Among the lines that stay with me: Quoting fromStroman’s legal team, “‘There is nothing illogical about a system where society does not always fulfill the victim’s desire for revenge, but always respects the victim’s desire for mercy.’”

Bloom’s memoir may seem to have little in common with the other two. But America’s indifference toward those suffering at the end of their lives offers a startling contrast to those waiting out their attenuated lives on death row.

In January 2020, Bloom accompanied her 66-year-old husband, Brian, recently diagnosed with Alzheimer’s, to Zurich, the only place in the world where Americans can travel for a “painless, peaceful and legal suicide.” The few places in the United States where assisted suicide is allowed impose restrictions so exacting they are difficult for people in state, and often nearly impossible for anyone out of state, to meet. Brian’s death comes at his own wish and by his own hand, and while marked by grief, there’s nothing unwanted about it. This, I thought while reading, is how it’s done — and yet we cannot do it this way, here in America.

Among the lines that stay with me: Quoting a doctor, “‘When any kind of right-to-die legislation is proposed — the opposition shows up with 10 million dollars as soon as it’s about your right to choose.’”

At our worst, we ourselves display an undeniable strain of mercilessness, in ways that have come to pervade our culture. Minor mistakes are taken as capital offenses. Apologies are often forced and true forgiveness, rare. In the push to identify and condemn an enemy, we fail to allow for people to make amends. The drive toward justice and accountability too often veers toward blame, retribution and abnegation.

Well, then I won’t end here with more blame. It would be inaccurate, in any case, to pin these policies entirely on the American people when polls suggest that most wouldn’t choose these arrangements.
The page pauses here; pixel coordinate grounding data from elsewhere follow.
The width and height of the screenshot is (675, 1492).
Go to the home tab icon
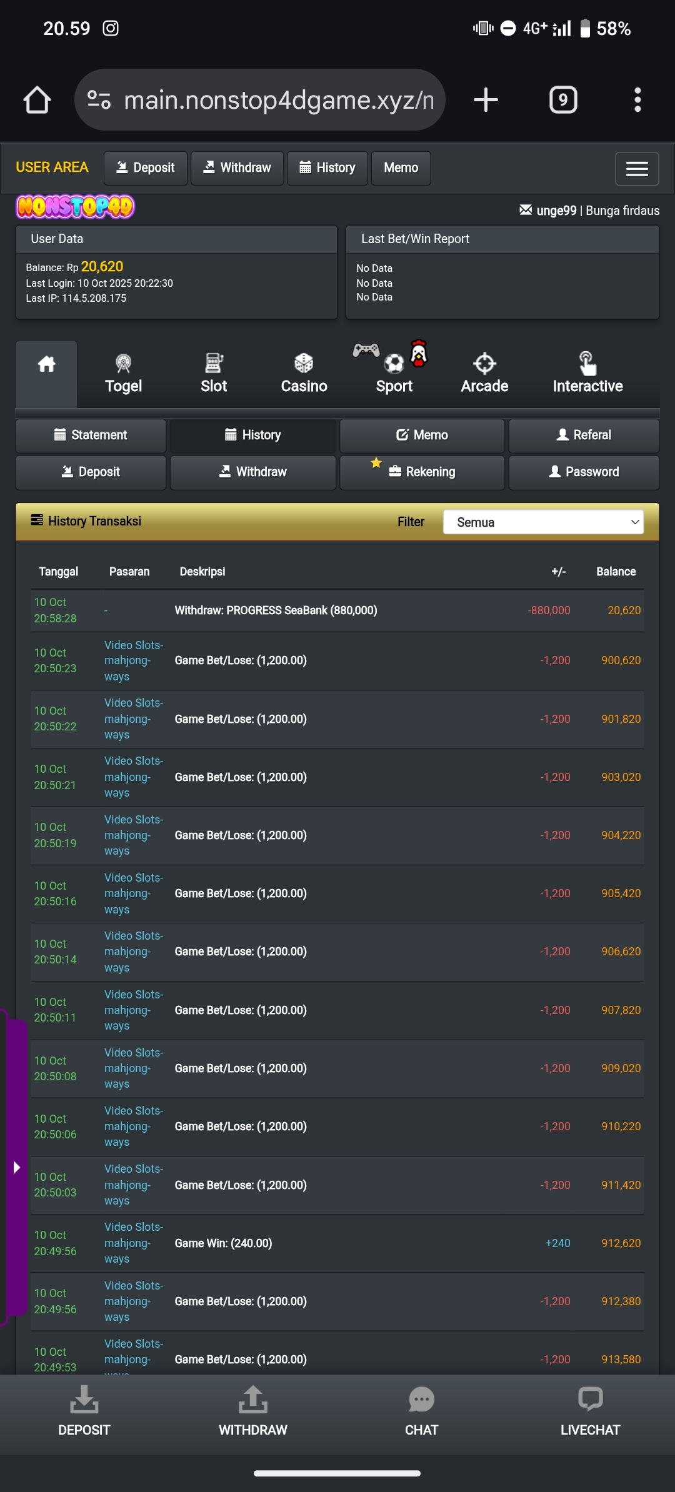[46, 365]
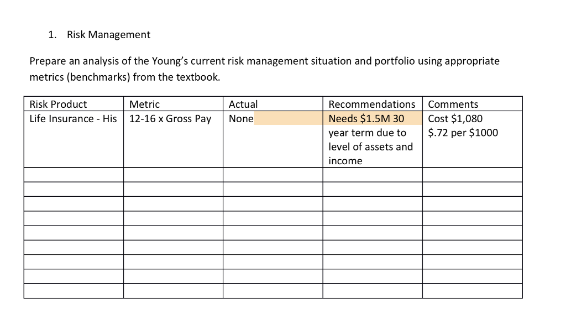Image resolution: width=566 pixels, height=324 pixels.
Task: Click the "metrics (benchmarks) from the textbook" line
Action: click(x=124, y=77)

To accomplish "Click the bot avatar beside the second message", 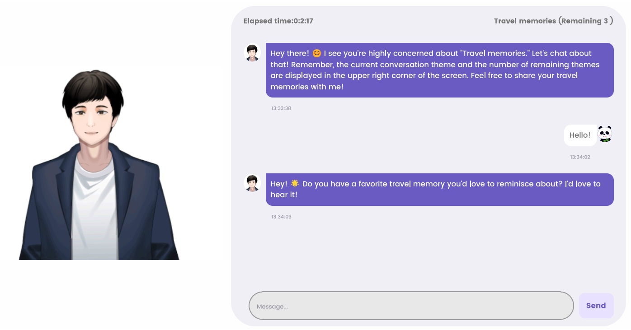I will (x=252, y=183).
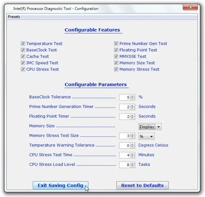Increase Floating Point Timer with up arrow
Viewport: 205px width, 197px height.
point(132,115)
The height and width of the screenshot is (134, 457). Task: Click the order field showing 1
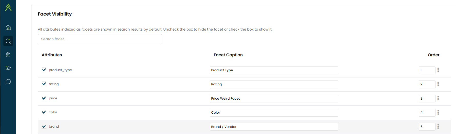pyautogui.click(x=427, y=70)
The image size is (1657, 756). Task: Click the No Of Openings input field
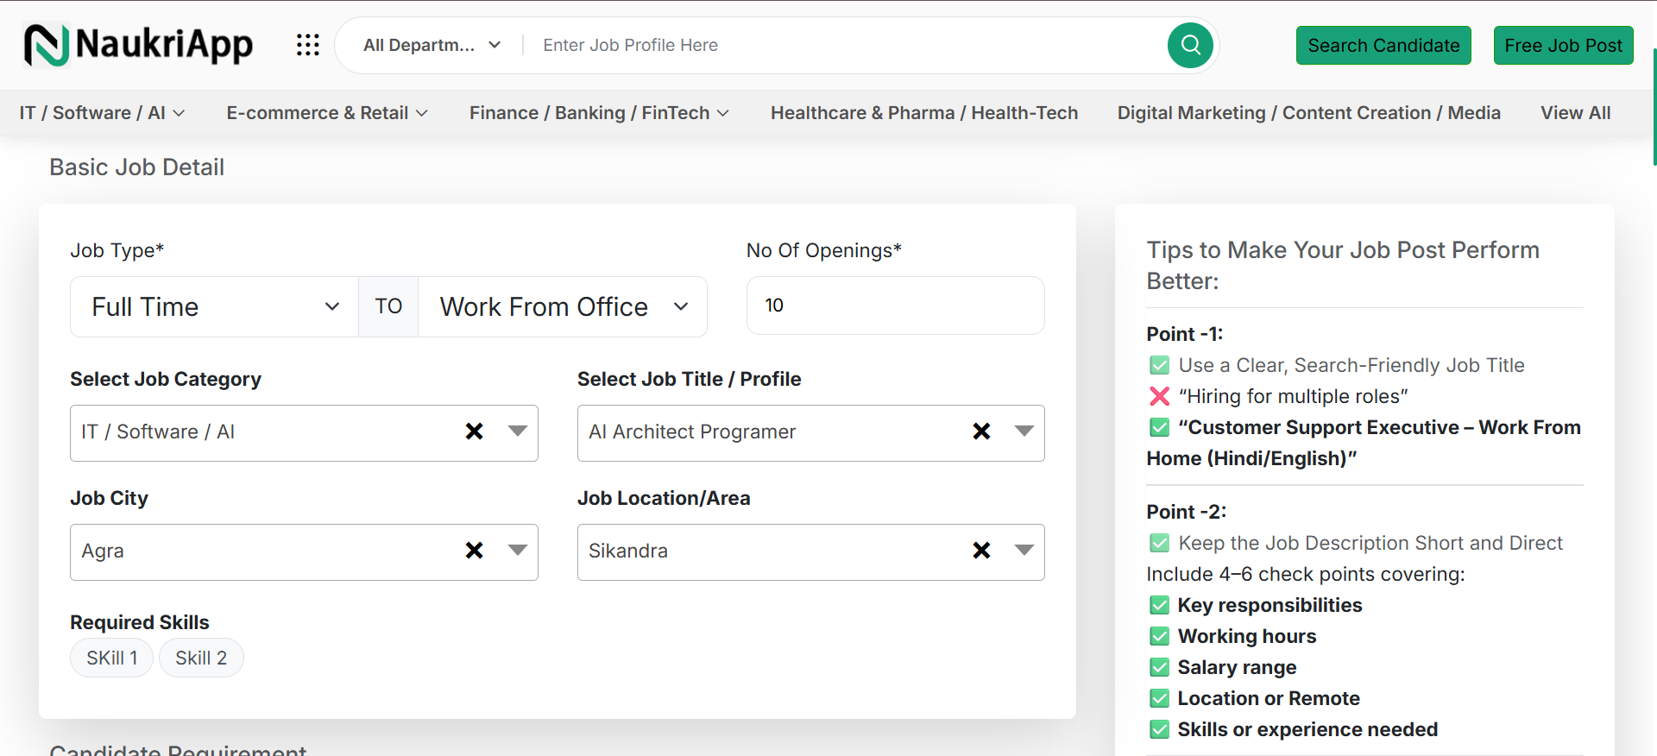click(895, 306)
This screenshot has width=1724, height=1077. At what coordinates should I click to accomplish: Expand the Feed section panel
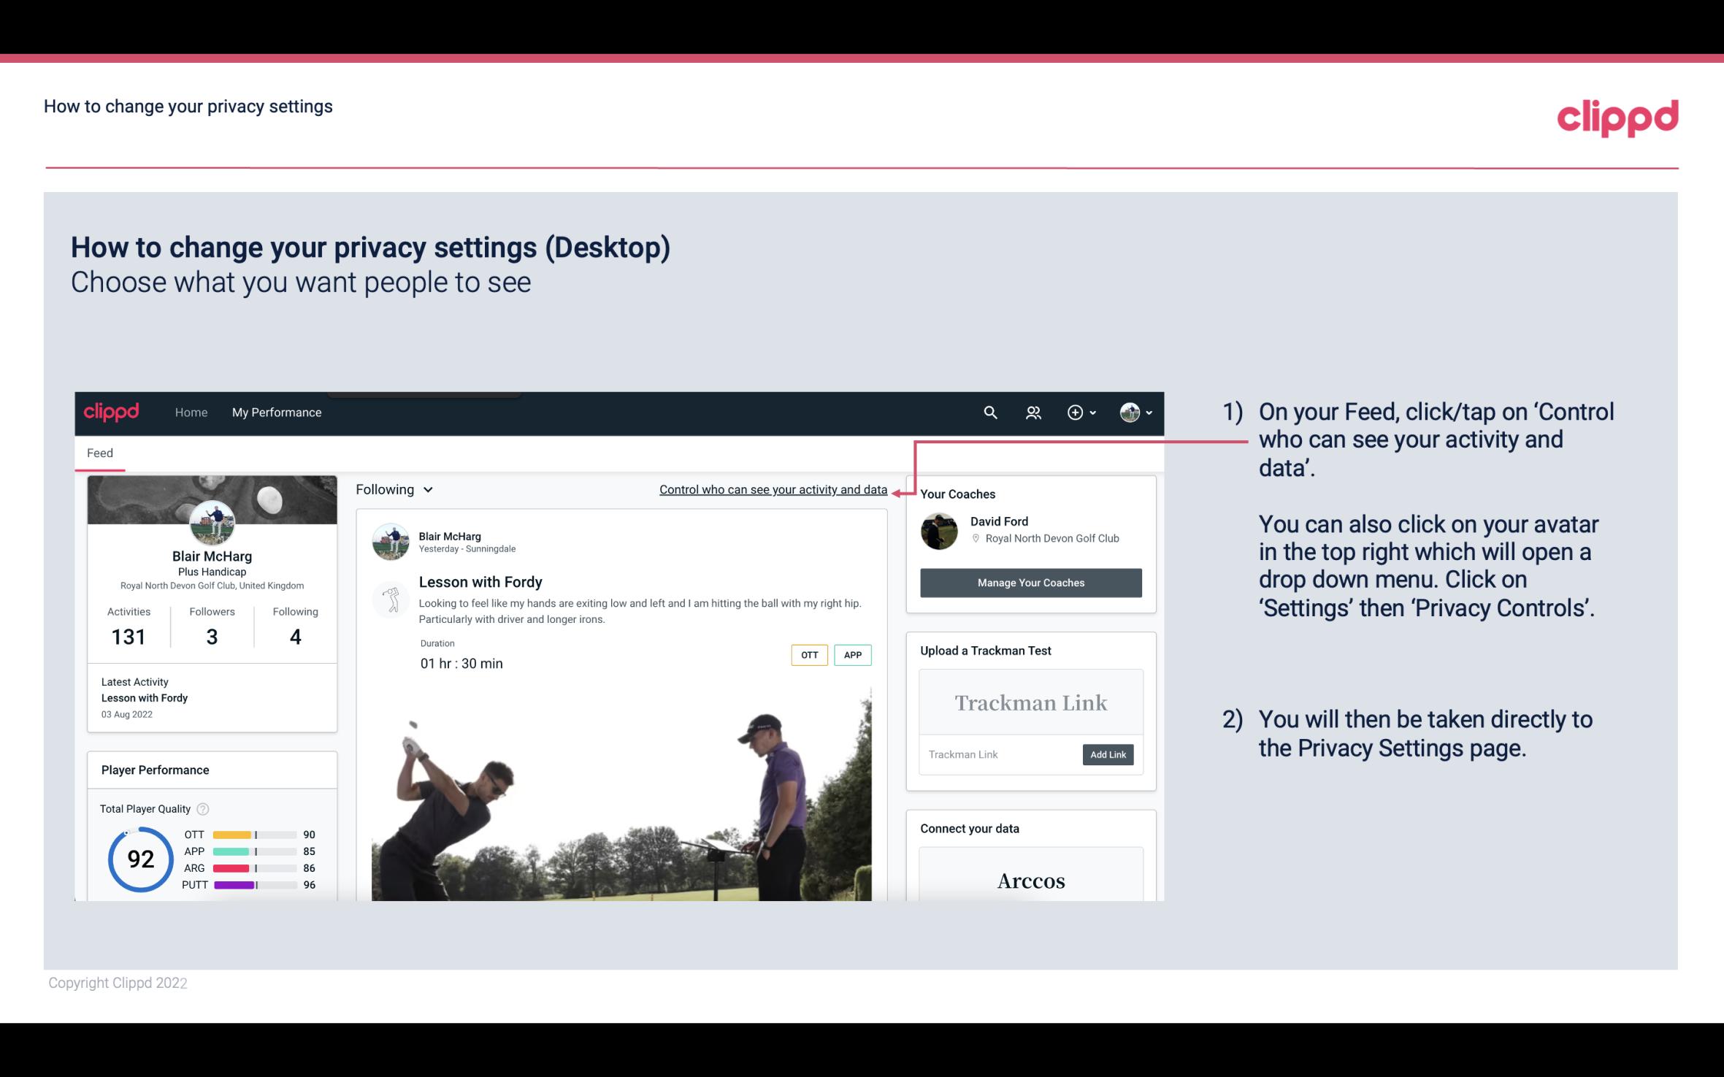click(x=99, y=452)
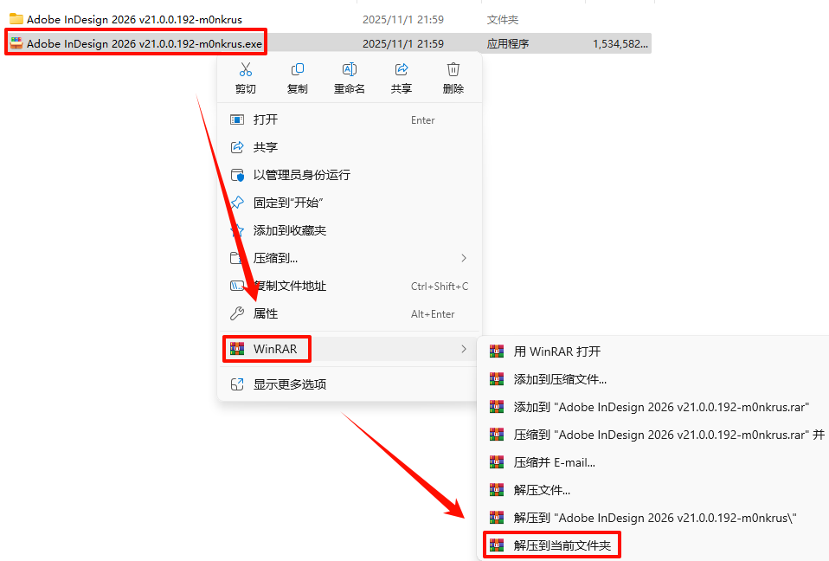The height and width of the screenshot is (561, 829).
Task: Select 添加到压缩文件... WinRAR option
Action: (x=654, y=379)
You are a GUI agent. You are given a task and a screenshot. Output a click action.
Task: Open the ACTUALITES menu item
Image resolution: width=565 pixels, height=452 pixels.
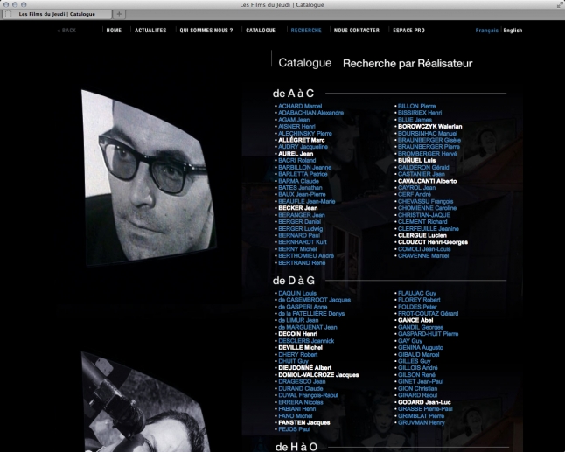[x=150, y=30]
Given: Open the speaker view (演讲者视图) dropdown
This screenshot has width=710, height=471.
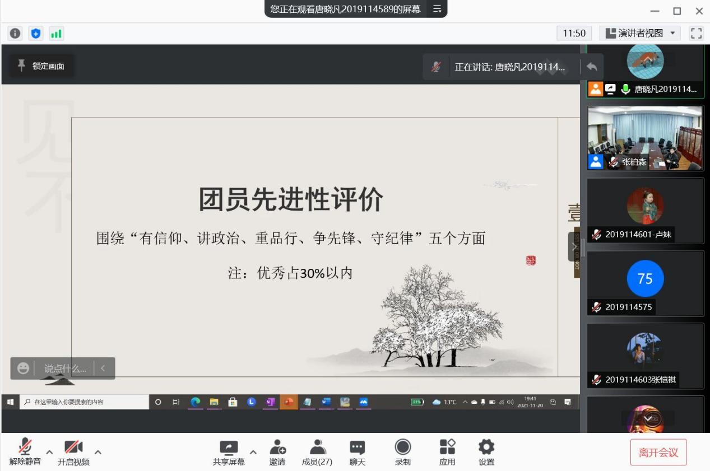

A majority of Americans, 72 percent as of 2018, support euthanasia, and 65 percent as of 2018 support physician-assisted suicide. Around six in 10 Americans believe abortion should be legal in all or most cases. A minority — about 39 percent — but still a sizable number of Americans, oppose the death penalty. Yet majorities concede that innocent people might be killed and that in practice, the current system is racist.

It’s worth asking ourselves, as a nation, what it is about our political and legal systems that leads to so many policies that we Americans — even at our worst — don’t necessarily support.

How do we ask young people just starting out, or older people who have seen so much progress reversed, to care about a country that seems so determined to care so little for them? How do we celebrate on the Fourth of July a country whose laws and institutions so often fail to bring out the best in us?

I am seeing here only the worst side of what feels right now like a broken country. Perhaps it is wise to bear in mind these words from Stevenson’s book: “Each of us is more than the worst thing we’ve ever done.” I’d like to believe this holds true not only for us individually, but also collectively. Perhaps even as a nation.